Stored data entries
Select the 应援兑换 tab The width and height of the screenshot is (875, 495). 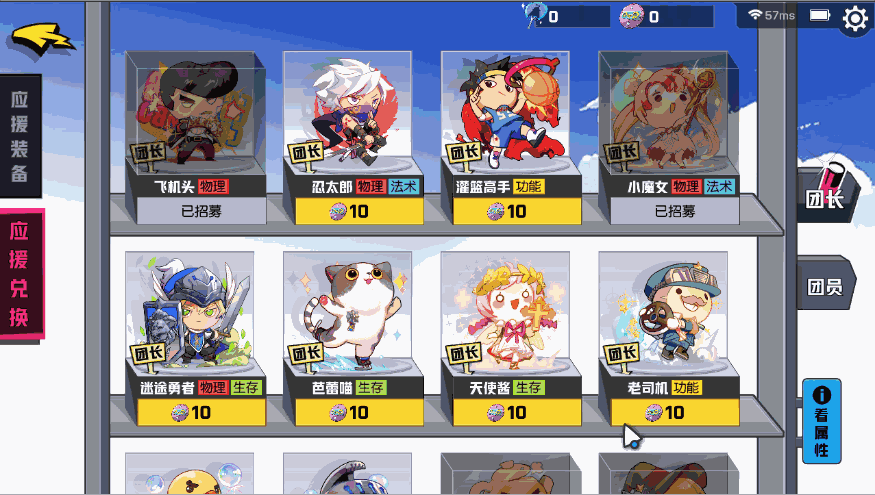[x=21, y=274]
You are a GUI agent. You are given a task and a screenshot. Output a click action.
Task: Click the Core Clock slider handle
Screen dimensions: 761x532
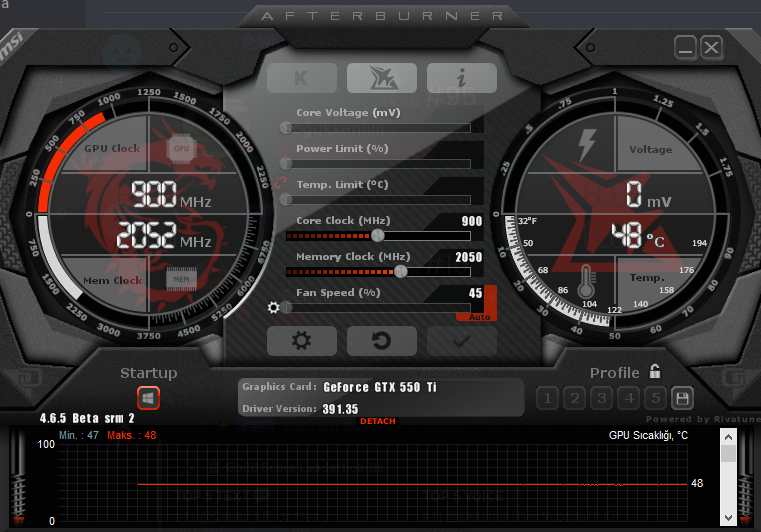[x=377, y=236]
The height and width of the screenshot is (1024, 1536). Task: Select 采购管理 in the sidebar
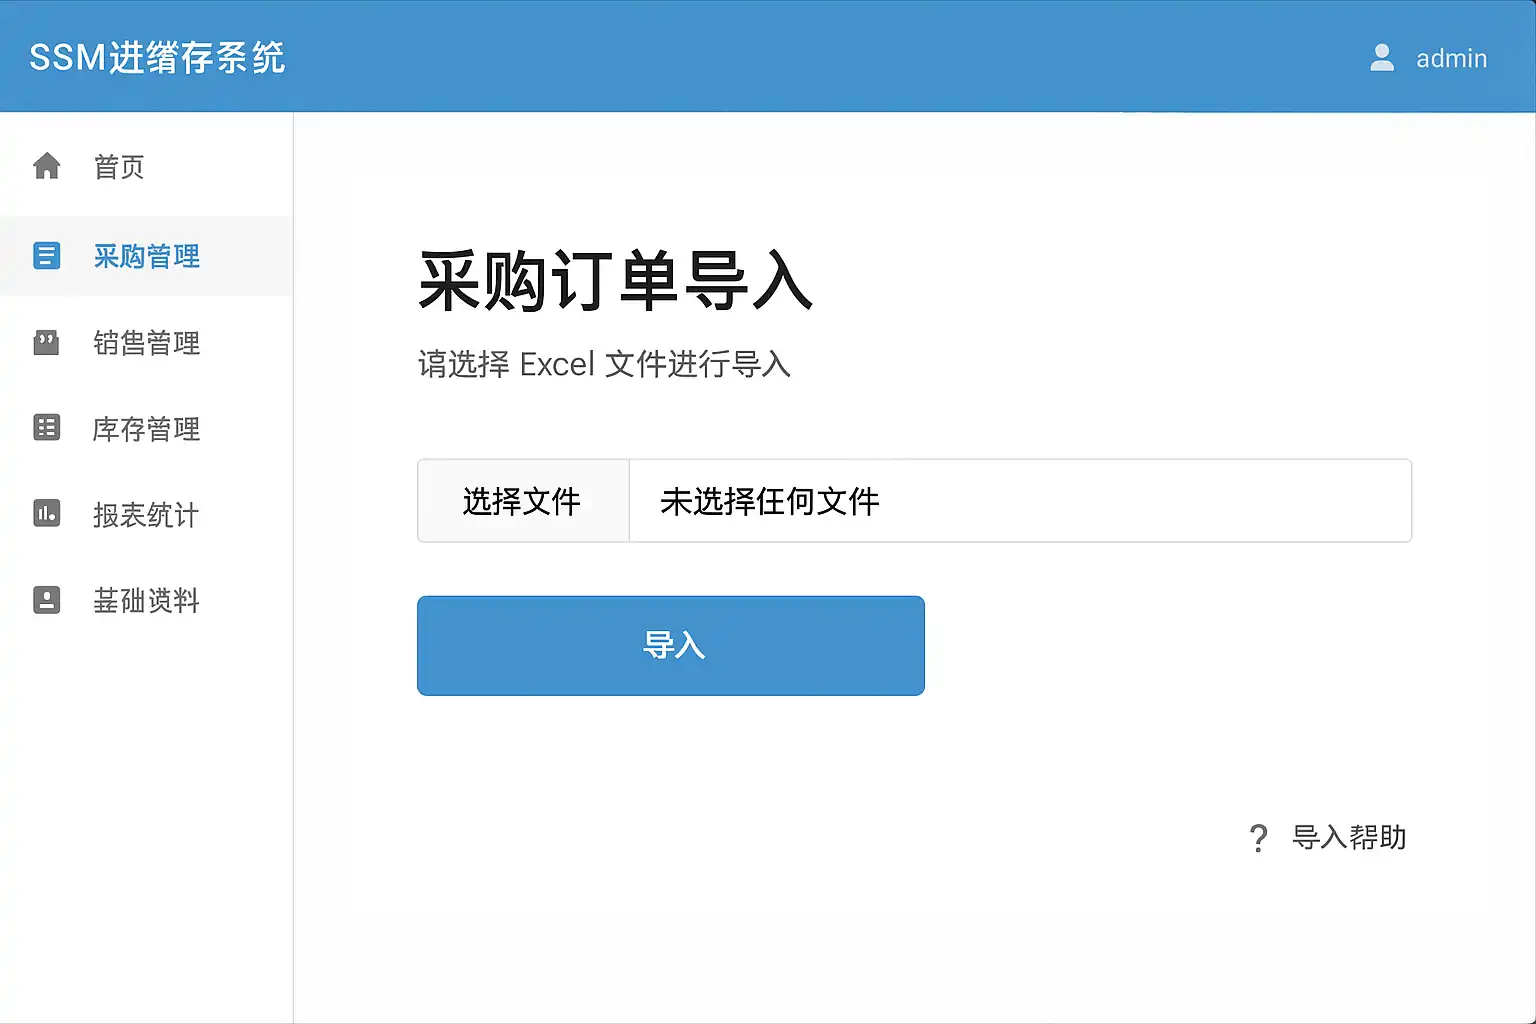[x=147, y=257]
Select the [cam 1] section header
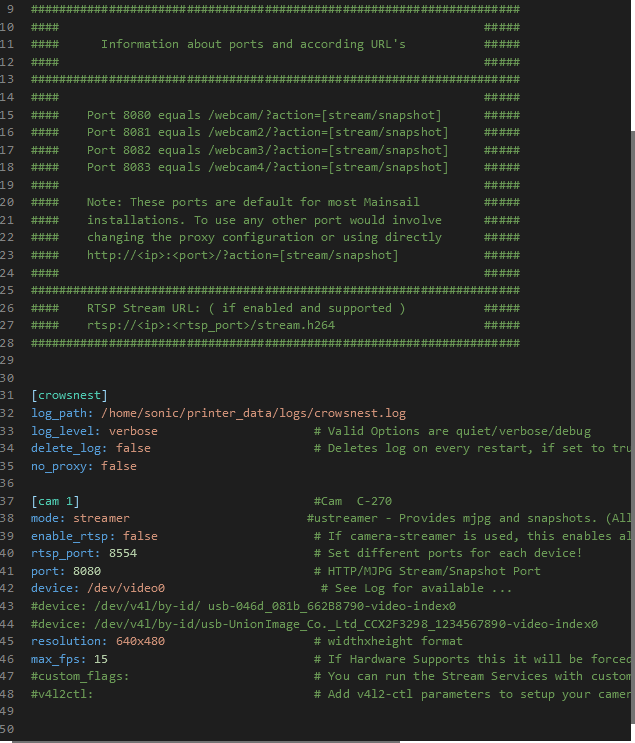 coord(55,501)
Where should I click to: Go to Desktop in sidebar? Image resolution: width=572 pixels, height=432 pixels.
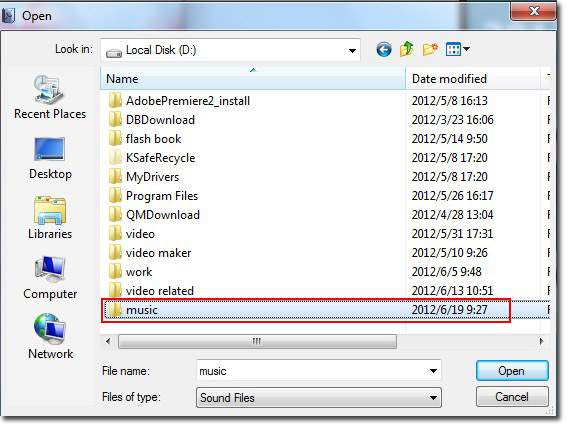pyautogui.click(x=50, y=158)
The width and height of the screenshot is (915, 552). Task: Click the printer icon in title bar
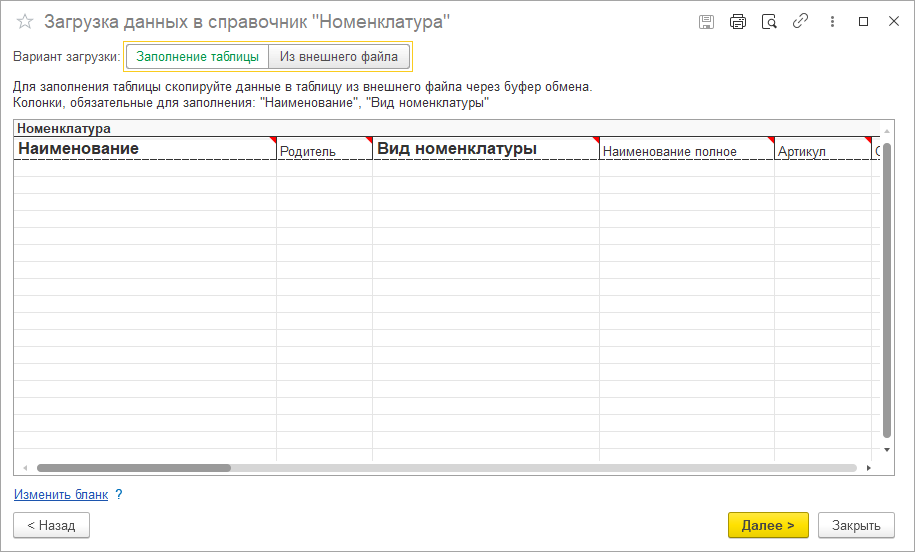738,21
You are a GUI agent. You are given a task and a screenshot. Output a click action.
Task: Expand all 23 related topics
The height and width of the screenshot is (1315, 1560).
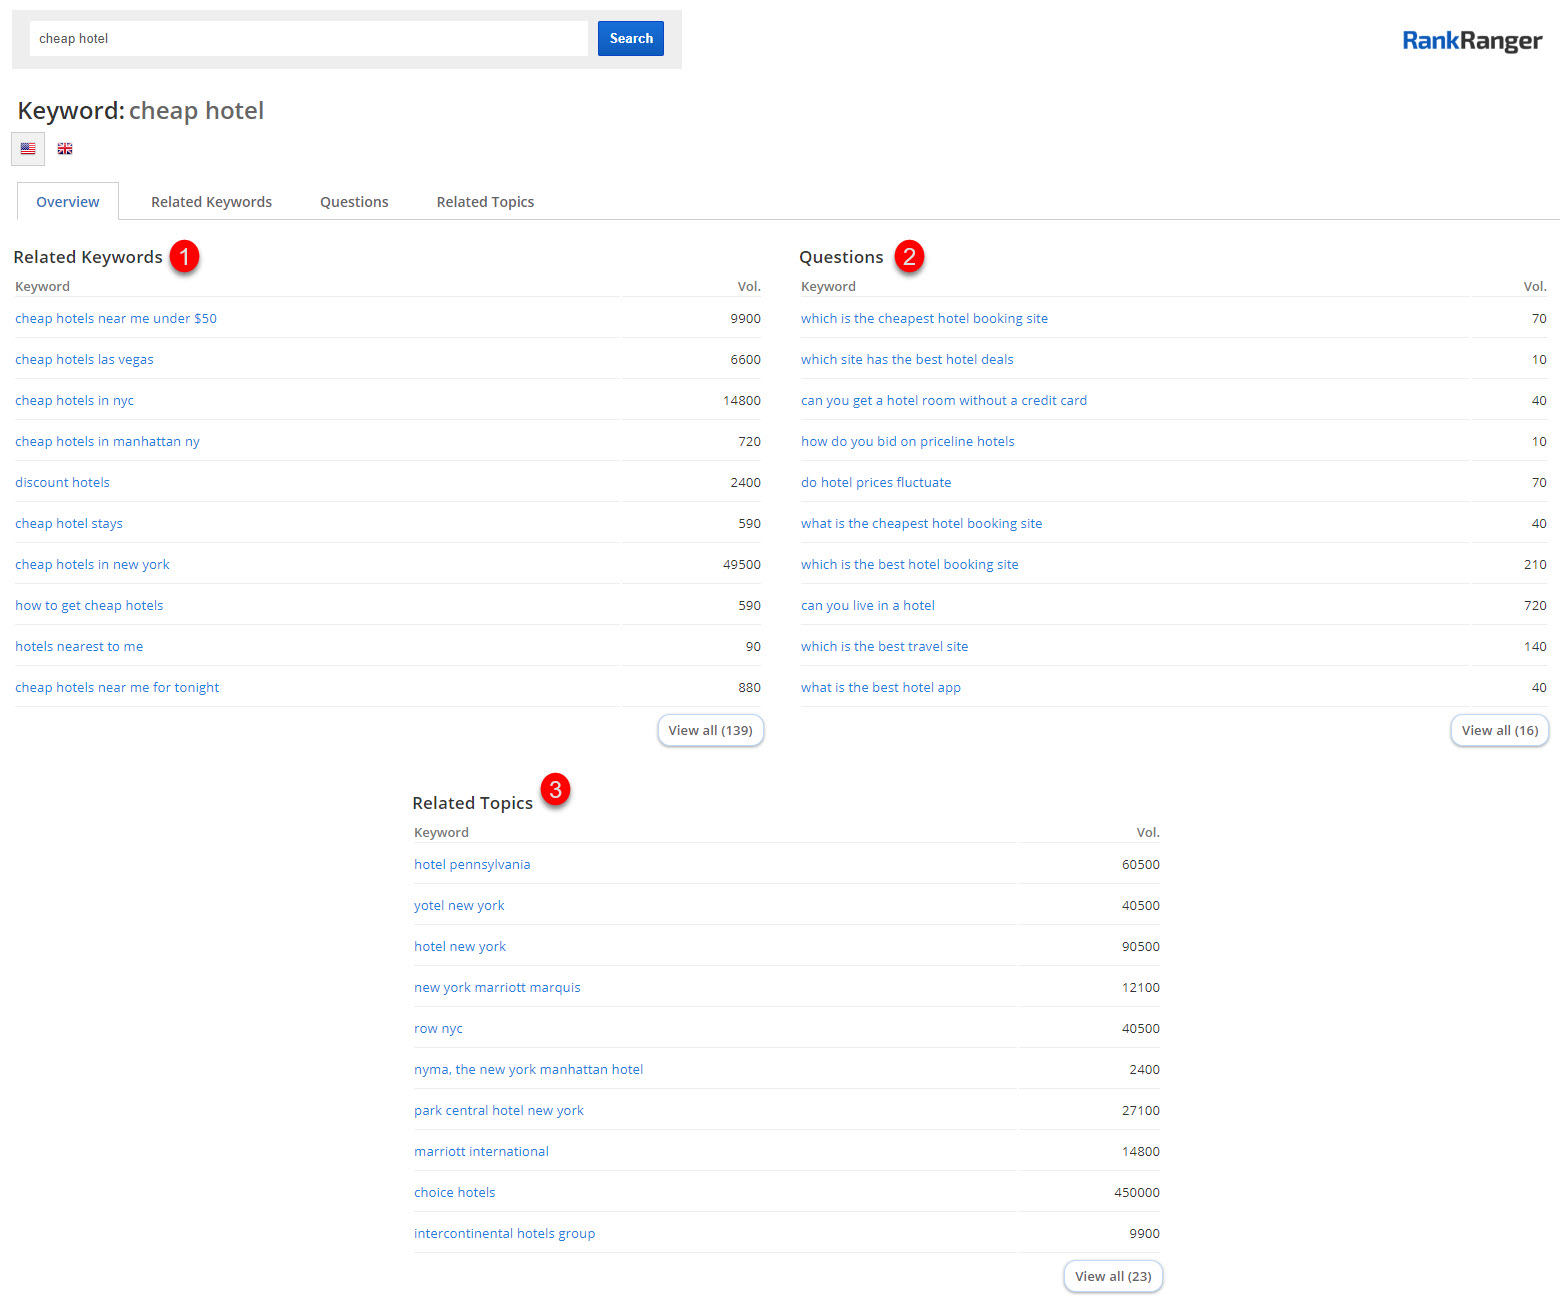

-- What needs to be done --
Every line from the one containing "Task: Expand all 23 related topics" through the last line of the records is to be reproduced exactly, with pictures left out and nothing else given.

-- Answer to the problem --
Task: Expand all 23 related topics
The height and width of the screenshot is (1315, 1560).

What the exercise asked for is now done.